I got through the gambling section and into the hypergambling section. It was too early in the day for the girls to be on the wheels. They put them vertically and spread-eagled on these turning discs and around they go while a gambler throws simulated hand grenades at them – made of fabric. If one gets a grenade to contact with one of her breasts, it "explodes," the girl lights up at all points and center and a shower of tokens seems to fly out of her (bleep). At least, that's what they say will happen. The girl can always control the wheel and move her breasts and I've played one for hours without ever a single payoff.* I was begi
I got clear back to the Bunker Room. It is where they dump crocked officers really. It is decorated to simulate a steel field bunker. It even has a field communication dummy layout that really serves tup. The tables in the booths all around are made to look like field desks. It is dim as Hells. I was almost ready to walk through to the Field Hospital Room – where they serve blood cocktails and the waitresses are dressed like half-naked field nurses – and had even put my foot through the arch when a sixth sense told me to look in the far corner of the Bunker Room.
I did! And there was the badge! The grasping fist of Supply!
He was sort of slopped over the "desk" and a drink was spilled and he seemed to be asleep.
I did a stealthy approach so as not to wake him up. The chocolate tunic was twisted about and I couldn't see the rank locket. I had to touch him to get a look. Aha, a Grade Twelve! The equivalent of a commander of ten thousand. But, of course, Supply commands no troops.

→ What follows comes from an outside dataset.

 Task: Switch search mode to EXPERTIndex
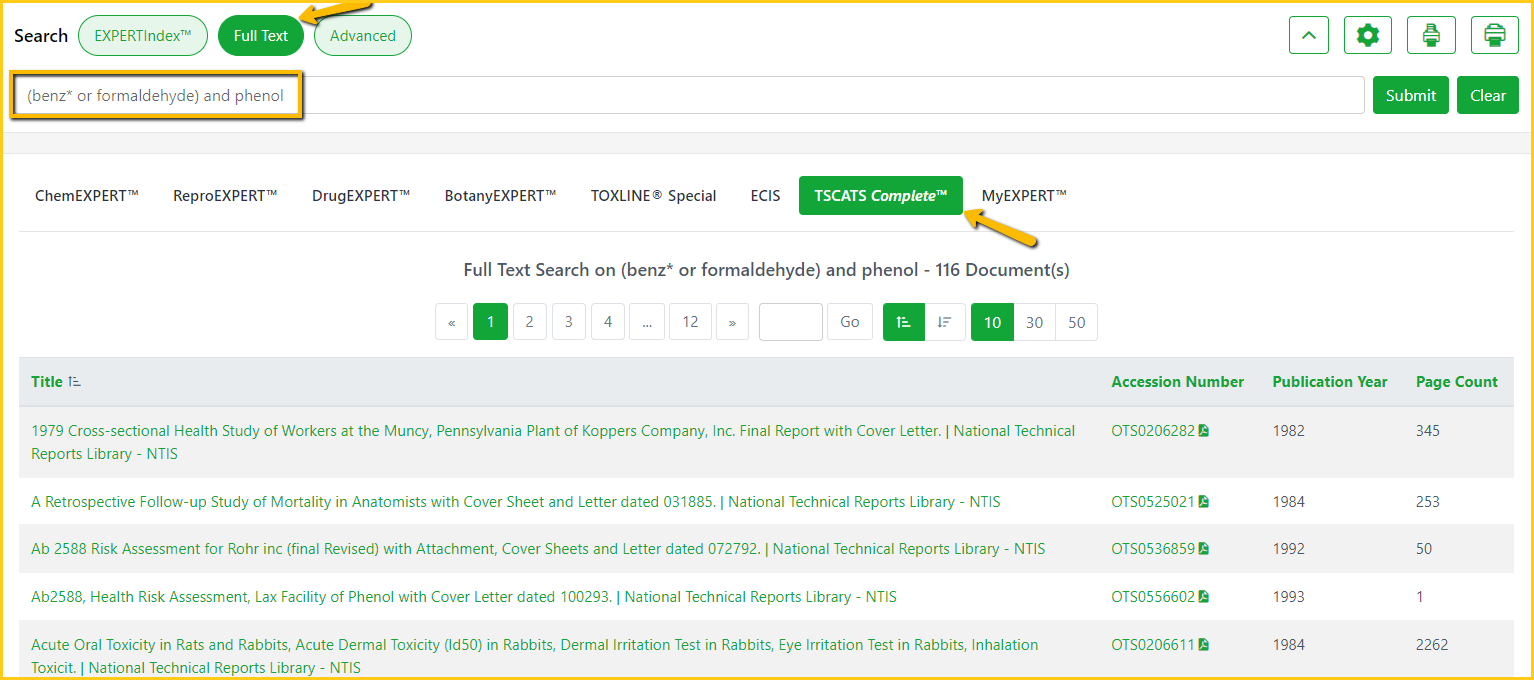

I needn't have been so stealthy! He was snoring drunk! I was about to go through his pockets when one of the waitresses – in the Bunker Room they dress like male dispatch riders without the pants – came over to find out what I wanted. I ordered plain sparklewater for myself. "And bring an oversize canister of double-strength jolt for my friend here," I said.
"It's time a friend showed up," said the girl. "He's been there since early this morning. You people don't look after your friends very well." She went off, a little huffish.
I completed my frisking. His identoplate said that he was Colonel Rajabah Stinkins of the Voltar Raiders, Section of Supply. Excellent. He would know nothing of Flisten. His complexion was white as mountain snow.
He was a very beefy man, much given to lard. He seemed to just snore on and on. So I really frisked him. I found some just issued divorce papers and the photos of five children. So that's what the binge was all about. One can figure these things out, particularly with my skill at Earth psychology. He was drowning his sorrows.
The girl brought the order and I stamped the check with his identoplate. She frowned slightly until I tossed one of his five-credit notes on her tray. "It's his binge," I said, "so he can pay for the sober-up. We were in school together. He always was a drunk."
"Who wash alwash a drunk?" he said. He had awakened. "Thash libelous! I wash ne'er drunk in my life!" The girl thought it was a good joke. And she swished pantslessly away.